Freelancing Life

Rosa describes her experience of entering the freelance world. I was a full-time designer at an ad agency about 10 months ago and the thought of quitt…

Rosa describes her experience of entering the freelance world.

I was a full-time designer at an ad agency about 10 months ago and the thought of quitting my job and leaving behind the safety of a regular salary made me (and especially my mom) pretty scared. But the dream of working for myself and having a more varied lifestyle was so strong that I knew I was going to make the jump sooner or later. Every time I met a freelance designer I would ask them a million questions “Should I go freelance? Is it the best decision you ever made? How much do you earn? How do you get work? Is it difficult?” and all of them would say the same thing: “Yes, it is the best decision I ever made and no, it’s really not that difficult.”

There were a few things I prepared before I handed in my notice. First of all, I made sure my portfolio was up-to-date. Secondly, I got in touch with a recruiting agency. Make sure its one that specializes in your field as there are many out there, but not all will be right for you. And finally, I got an accountant. The easiest way to do this is to use a company like Crunch or JSA. They helped me set up my own limited company and they explained me all about HMRC. It might be a bit daunting at first, but you will feel great once you have it all sorted.

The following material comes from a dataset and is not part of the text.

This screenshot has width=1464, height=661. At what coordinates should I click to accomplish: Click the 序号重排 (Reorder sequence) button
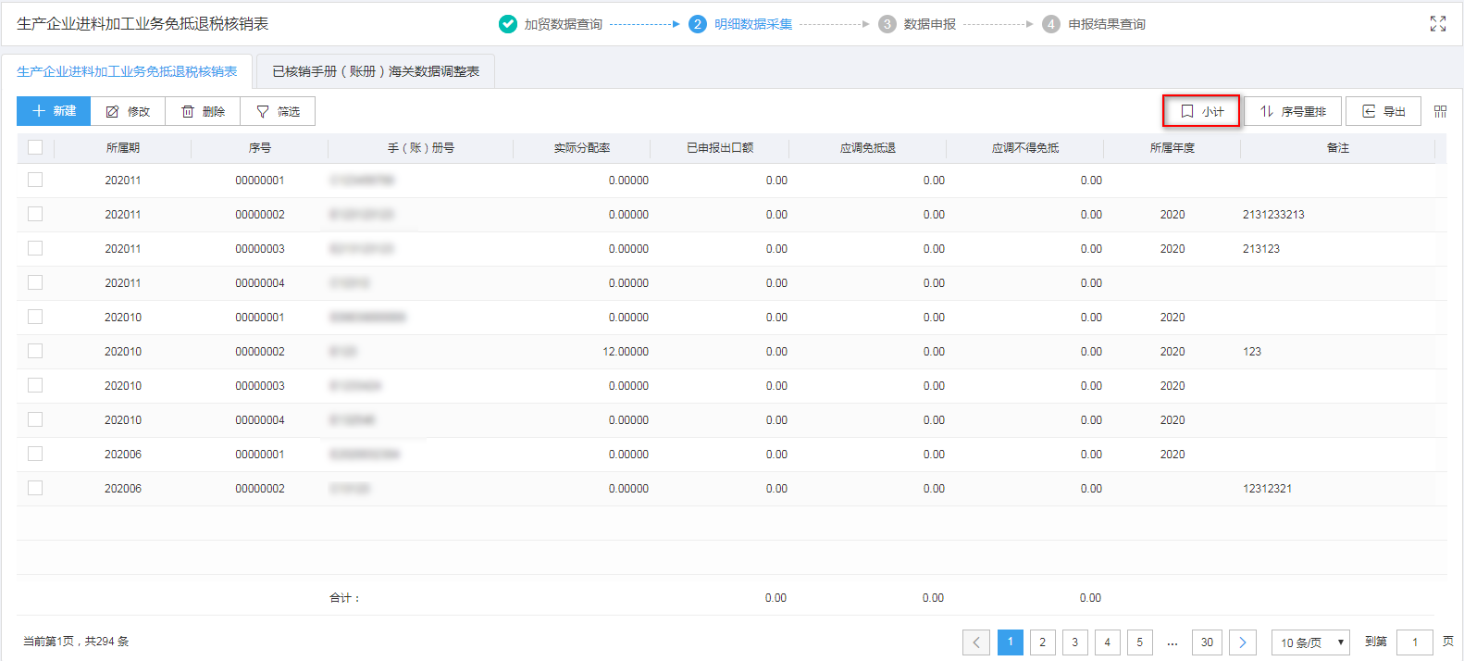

So when I handed in my notice, it went very quick. On a Friday I had my last day at my full-time job, the next Monday I started as a freelance designer for a big high-end department store in central London earning twice my old salary per month. Since then I have worked at quite a few different places, but mostly advertising agencies. Sometimes a contract is on rolling for a few weeks or even months, other times it’s only for a few days. But the great thing is to meet and work with some amazing people. Of course not all places are a joy to work, sometimes you will be the freelancer in the corner to fix a job or you get called in to help out on a pitch till 3 in the morning to find out you don’t get paid overtime. But when a place gets too much, you can always leave within a day, but this rarely happens. I have been fortunate enough to work at some great places that make you feel part of the team. I even made a few good friends along the way.

Although there is no security for work when a contract ends and I don’t get paid when I take time off, I hardly ever run out of money. With a bit of budgeting in the last ten months I managed to take time off to travel to New York, Berlin, Amsterdam, Serbia, Morocco, Greece and I even spend a month working in India! This was an amazing experience and I might even go back before the end of the year. The best thing is that I made all these trips without having to ask anyone permission but myself.

So yes.. I did give up the safety of a salary and certainty of work, but I got freedom and independency in return. And in my books, that is worth a million.